# JOB 1
In the passage on wet gas pipelines, condense the paragraph that opens "Further, since wet gas pipelines contain" into a short bulleted list that keeps its main facts.
# JOB 2
Write the next part of the passage on wet gas pipeline corrosion, picking up after its final sentence.

# TEXT PASSAGE
------------------------
Natural gas is becoming a very attractive fuel from both environmental and economic perspectives. In most instances of recovery from its source in its natural state, the natural gas will be relatively warm from its subterranean locations, and “wet”, that meaning that it will contain moisture. Transportation of natural gas from its source thus can be as dry gas transportation, where the gas is dehydrated prior to transporting in a pipeline, or directly as wet gas transportation before dehydrating. Dry gas transportation is preferred since it can avoid a series of problems caused in wet gas transportation, such as, internal corrosion and hydrate formation. This approach does however require that drying process facilities be located near the source. However, significant numbers of natural gas reservoirs are located offshore, which requires costly offshore facilities to dehydrate the wet gas to dry gas Therefore, wet gas direct transportation from offshore reservoirs to onshore facilities can result in a significant cost savings. This direct transportation is generally conducted in transportation pipelines that are called “wet gas pipelines”. These pipelines can be large in diameter, upwards of 30″ (76.2 cm.) diameter, and in use have a substantial gas volume in the upper portion of the wet gas pipelines. But in addition, a small amount of liquids (water, condensate, and dissolved acid gases) are often present as a liquid phase at the bottom of the pipeline, and even sometimes as entrained moisture particles within the gas volume.
Further, since wet gas pipelines contain moisture laden gas, water can condense out near the top and upper sides of the pipeline when heat transfer occurs due to temperature gradients between that of the warm wet gas and the ambient pipeline temperature when routed through cold surroundings, such as subsea or arctic locations, etc. Wet gas pipelines are typically constructed of alloy steel for strength/cost reasons, and corrosion is often experienced to occur at both the bottom and the top of the pipe. Corrosion at the top of the pipeline occurs due to the above condensation on the exposed pipeline surface, and will be referred to herein as “Top of the Line Corrosion” (TOLC or TOL corrosion). The corrosion at the bottom of the pipeline is due to the liquids flowing along the bottom of the gas pipeline and will be referred to herein as “Bottom of the Line Corrosion” (BOLC or BOL corrosion). Both TOLC and BOLC will depend on the temperature variation between the gas in the pipeline and the outside temperature (affecting the condensation rate) and the additional presence of naturally occurring acid gases in the natural gases, such as CO2, H2S, and organic acids. TOLC can be more severe than BOLC since condensed liquid at the top of the pipeline cannot be easily or effectively modified with corrosion inhibitors that can be used at the bottom of the lines.
------------------------
# SUPPLIED ENTRIES
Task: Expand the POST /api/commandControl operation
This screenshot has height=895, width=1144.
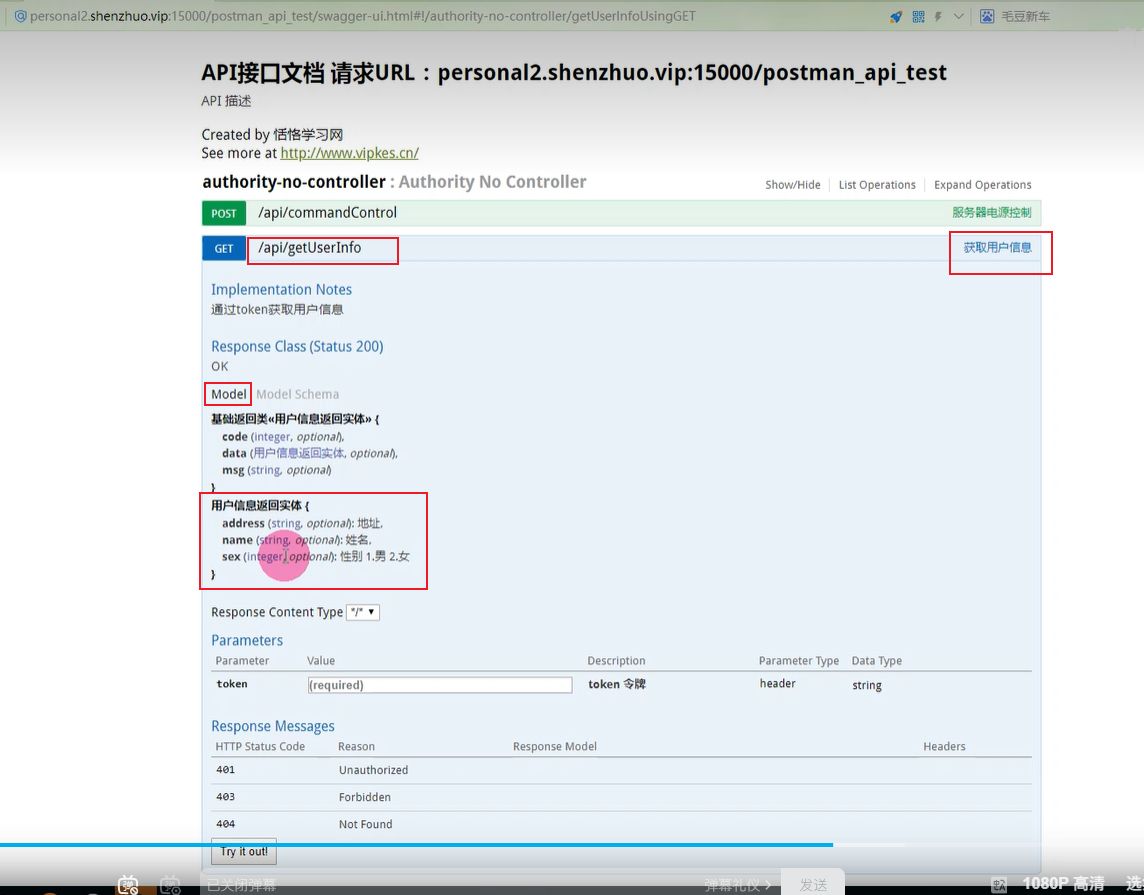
------------------------
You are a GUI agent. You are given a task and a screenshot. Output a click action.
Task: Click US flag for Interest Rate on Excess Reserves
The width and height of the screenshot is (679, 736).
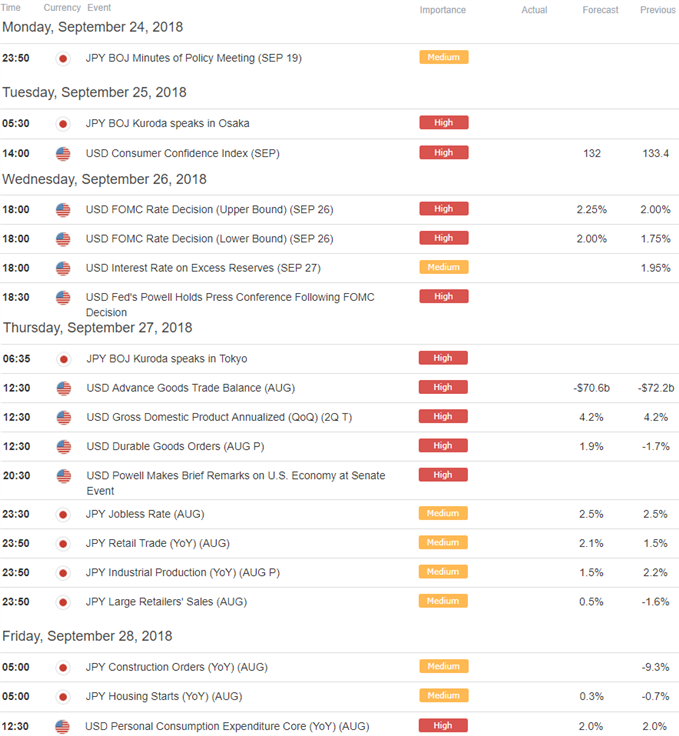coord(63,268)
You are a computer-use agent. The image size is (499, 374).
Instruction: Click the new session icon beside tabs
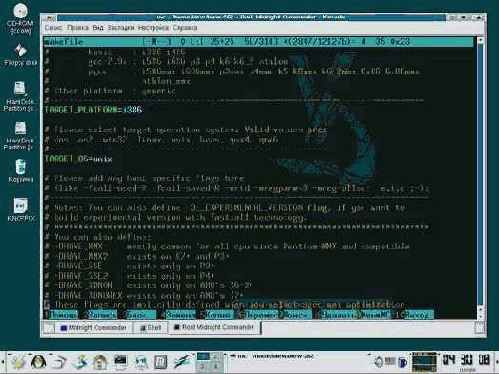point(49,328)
------------------------
# WRITTEN ANSWER 1
- Wet gas pipelines carry moisture-laden gas. Water can condense near the top and upper sides of the pipe when the warm gas meets cold surroundings, such as subsea or arctic locations.
- These pipelines are usually made of alloy steel for strength and cost reasons, and they often corrode at both the top and the bottom.
- Top of the Line Corrosion (TOLC) is caused by this condensation on the exposed upper surface.
- Bottom of the Line Corrosion (BOLC) is caused by liquids flowing along the bottom of the pipe.
- Both depend on the temperature difference between the gas and the outside, which affects the condensation rate. They also depend on acid gases in the natural gas, such as CO2, H2S, and organic acids.
- TOLC can be more severe than BOLC, because condensed liquid at the top cannot be easily or effectively treated with the corrosion inhibitors used at the bottom.

# WRITTEN ANSWER 2
Thus mitigating TOL corrosion in wet gas pipelines is challenging. As noted above, corrosion inhibitor chemicals can be injected into wet gas pipelines to mitigate BOL corrosion that occurs due to the flow of condensed liquids and/or water at the bottom of the pipeline. However, it is difficult to continuously apply inhibitors to the top of the line especially in a stratified flow regime, where water or liquids with inhibitor only flow at the bottom of the line. So, in areas where pipeline condensation occurs, TOL corrosion is typically more severe. This is because of more aggressive water chemistry top of the line, coupled with an inability to effectively treat, that occurs with the stratified flow regime found in wet gas pipelines.
There are several existing strategies for mitigating TOL corrosion. First, batch corrosion inhibition may be used, where a slug of inhibited liquids is pushed through the line with one or more “pigs”, solid objects sized to fit closely within the pipeline. In this approach, the corrosion inhibitor is delivered to the top of the pipe because the liquid slug largely fills the pipe ahead of the pig. To be effective, this method of batch corrosion inhibition must be conducted at regular intervals to reapply the corrosion inhibitor. Second, the pipeline may be operated in a flow regime where entrained liquid is delivered to the top of the pipe (e.g., slug flow and/or increased gas flow rates). In this approach, there must be enough inhibitor in the entrained liquid to mitigate corrosion at the top of the pipe and the pipeline must be operating at high flow rates. Third, one or more sections of the pipeline may be constructed from or lined with a corrosion resistant alloy (CRA) and located where the majority of the condensation occurs, for example at the entrance to the pipeline at the source. The remainder of the pipeline may be constructed from carbon or low alloy steel if the condensation rates in other regions are low enough to reduce the occurrence of TOL corrosion.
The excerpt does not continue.